If you have questions or issues about SignalWire security, bring them to our community on Discord.

Frequently asked questions

What is System and Organization Controls 2 Type 2 (SOC 2 Type 2)?

System and Organization Controls 2 Type 2 (SOC 2 Type 2) is an independent attestation of a company’s security controls and operational processes over an audit period, evaluated against criteria such as security, availability, confidentiality, processing integrity, and privacy.

What does Payment Card Industry Data Security Standard (PCI DSS) cover?

Payment Card Industry Data Security Standard (PCI DSS) is a set of security requirements for payment card environments, including building and maintaining secure networks, protecting cardholder data in transit and at rest, managing vulnerabilities, monitoring and testing systems, and maintaining security policies.

What is the Health Insurance Portability and Accountability Act (HIPAA) in communications use cases?

The Health Insurance Portability and Accountability Act (HIPAA) is a United States federal law that establishes requirements to protect Protected Health Information (PHI), including safeguards for confidentiality, integrity, and transmission security, plus access controls and ongoing risk assessments for entities that handle PHI.

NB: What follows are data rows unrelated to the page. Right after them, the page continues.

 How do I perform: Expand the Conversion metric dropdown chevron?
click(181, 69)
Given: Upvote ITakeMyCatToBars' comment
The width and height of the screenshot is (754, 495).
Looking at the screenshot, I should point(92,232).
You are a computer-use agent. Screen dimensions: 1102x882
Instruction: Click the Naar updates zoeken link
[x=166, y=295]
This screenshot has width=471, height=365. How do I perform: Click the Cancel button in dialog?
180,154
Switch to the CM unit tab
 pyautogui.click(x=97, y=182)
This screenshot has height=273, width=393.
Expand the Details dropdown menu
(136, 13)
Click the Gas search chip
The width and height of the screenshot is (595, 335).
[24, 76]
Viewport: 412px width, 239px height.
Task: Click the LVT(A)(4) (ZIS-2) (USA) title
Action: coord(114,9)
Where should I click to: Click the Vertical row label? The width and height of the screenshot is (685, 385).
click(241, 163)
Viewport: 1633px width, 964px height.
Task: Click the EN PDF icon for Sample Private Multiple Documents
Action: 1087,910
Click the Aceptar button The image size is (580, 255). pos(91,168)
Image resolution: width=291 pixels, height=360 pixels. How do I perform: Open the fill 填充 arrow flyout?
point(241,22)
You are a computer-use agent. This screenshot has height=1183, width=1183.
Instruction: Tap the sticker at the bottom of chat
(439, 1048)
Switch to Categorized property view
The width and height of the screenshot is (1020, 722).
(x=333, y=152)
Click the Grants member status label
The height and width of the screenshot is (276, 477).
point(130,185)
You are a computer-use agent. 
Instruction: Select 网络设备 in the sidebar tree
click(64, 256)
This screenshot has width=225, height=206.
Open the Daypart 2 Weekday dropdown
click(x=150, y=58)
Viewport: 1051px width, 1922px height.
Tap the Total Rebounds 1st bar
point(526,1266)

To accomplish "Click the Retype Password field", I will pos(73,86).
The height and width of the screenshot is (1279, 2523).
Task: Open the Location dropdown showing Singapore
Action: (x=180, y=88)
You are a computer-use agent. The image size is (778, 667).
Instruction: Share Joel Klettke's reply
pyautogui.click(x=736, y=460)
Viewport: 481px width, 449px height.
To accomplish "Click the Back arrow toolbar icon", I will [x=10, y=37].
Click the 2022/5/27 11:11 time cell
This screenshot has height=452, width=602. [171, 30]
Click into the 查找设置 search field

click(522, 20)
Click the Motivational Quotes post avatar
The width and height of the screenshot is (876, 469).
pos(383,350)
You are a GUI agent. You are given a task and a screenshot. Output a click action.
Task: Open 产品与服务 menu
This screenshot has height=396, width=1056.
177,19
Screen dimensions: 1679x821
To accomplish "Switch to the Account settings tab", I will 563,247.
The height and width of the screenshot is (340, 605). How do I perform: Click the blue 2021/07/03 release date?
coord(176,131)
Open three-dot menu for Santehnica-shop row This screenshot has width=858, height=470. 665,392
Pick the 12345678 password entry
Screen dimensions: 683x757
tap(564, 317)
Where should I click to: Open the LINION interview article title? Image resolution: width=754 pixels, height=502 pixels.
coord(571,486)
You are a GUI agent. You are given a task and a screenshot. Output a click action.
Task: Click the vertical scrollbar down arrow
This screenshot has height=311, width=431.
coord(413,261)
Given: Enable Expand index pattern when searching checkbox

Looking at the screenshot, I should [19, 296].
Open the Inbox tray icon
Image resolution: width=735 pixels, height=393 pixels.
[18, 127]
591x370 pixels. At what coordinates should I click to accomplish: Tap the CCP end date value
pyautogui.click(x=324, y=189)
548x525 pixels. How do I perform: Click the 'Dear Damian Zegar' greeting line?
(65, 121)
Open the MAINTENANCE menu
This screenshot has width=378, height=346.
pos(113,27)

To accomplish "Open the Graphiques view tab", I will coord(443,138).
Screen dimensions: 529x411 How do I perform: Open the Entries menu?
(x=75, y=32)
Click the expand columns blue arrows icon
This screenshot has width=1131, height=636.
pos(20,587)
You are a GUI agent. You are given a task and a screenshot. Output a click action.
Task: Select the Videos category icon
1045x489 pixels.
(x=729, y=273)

When do you need HIPAA protections for voice or messaging workflows?

You need HIPAA-grade protections when your workflow involves Protected Health Information (PHI), for example appointment details tied to a patient, clinical communications, or any messaging or calling that includes identifiable health data. The key is whether PHI is handled, not which channel is used.

How do these frameworks map to building secure communications features?

SOC 2 Type 2 focuses on how security controls operate across systems and day-to-day operations, PCI DSS focuses on protecting payment card transaction environments, and HIPAA focuses on safeguarding PHI with administrative, physical, and technical safeguards. Together they map to common product requirements like access control, secure handling of sensitive data, auditability, and risk management.